## Task input
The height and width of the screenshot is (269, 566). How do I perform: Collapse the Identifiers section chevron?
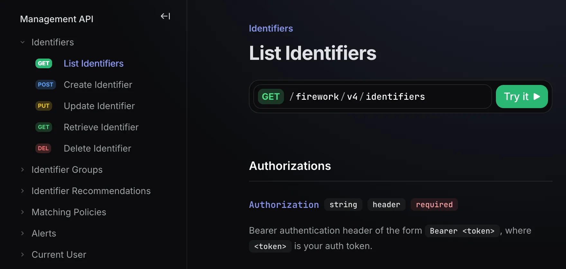23,42
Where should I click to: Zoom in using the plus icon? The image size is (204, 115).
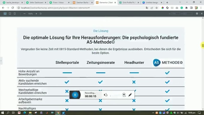(x=36, y=14)
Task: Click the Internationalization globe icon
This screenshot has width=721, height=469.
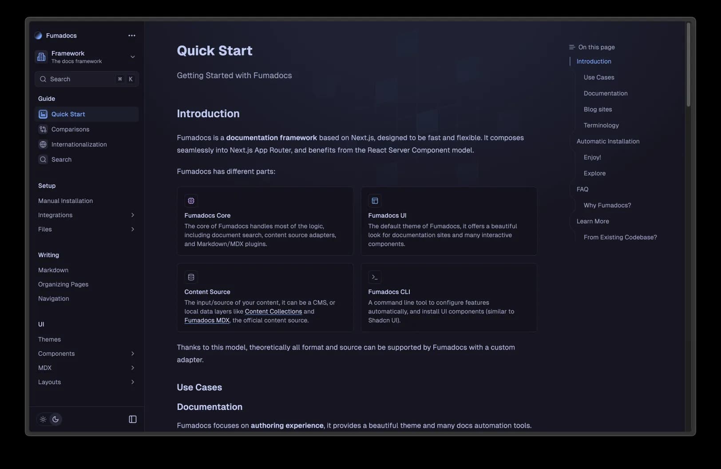Action: (x=43, y=144)
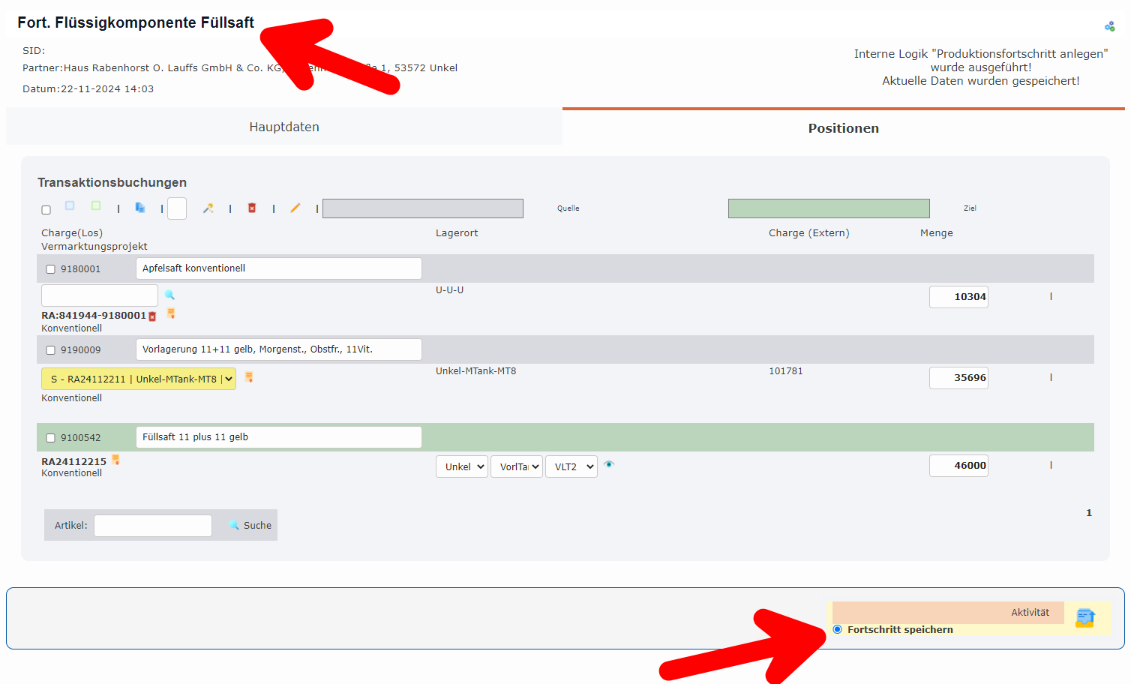
Task: Delete charge RA:841944-9180001 with red trash icon
Action: (x=152, y=317)
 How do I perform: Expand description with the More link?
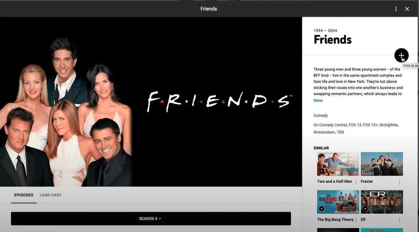click(318, 101)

## Stated problem
Reproduce all of the records above word for word, leaving out the pictures.

## Reply to the exercise
The height and width of the screenshot is (269, 566). How do I perform: Collapse the Identifiers section chevron?
23,42
Where should I click to: Zoom in using the plus icon? The image size is (204, 115).
(x=36, y=14)
Task: Click the Internationalization globe icon
This screenshot has width=721, height=469.
Action: (x=43, y=144)
Task: Delete charge RA:841944-9180001 with red trash icon
Action: (x=152, y=317)
 How do I perform: Expand description with the More link?
click(318, 101)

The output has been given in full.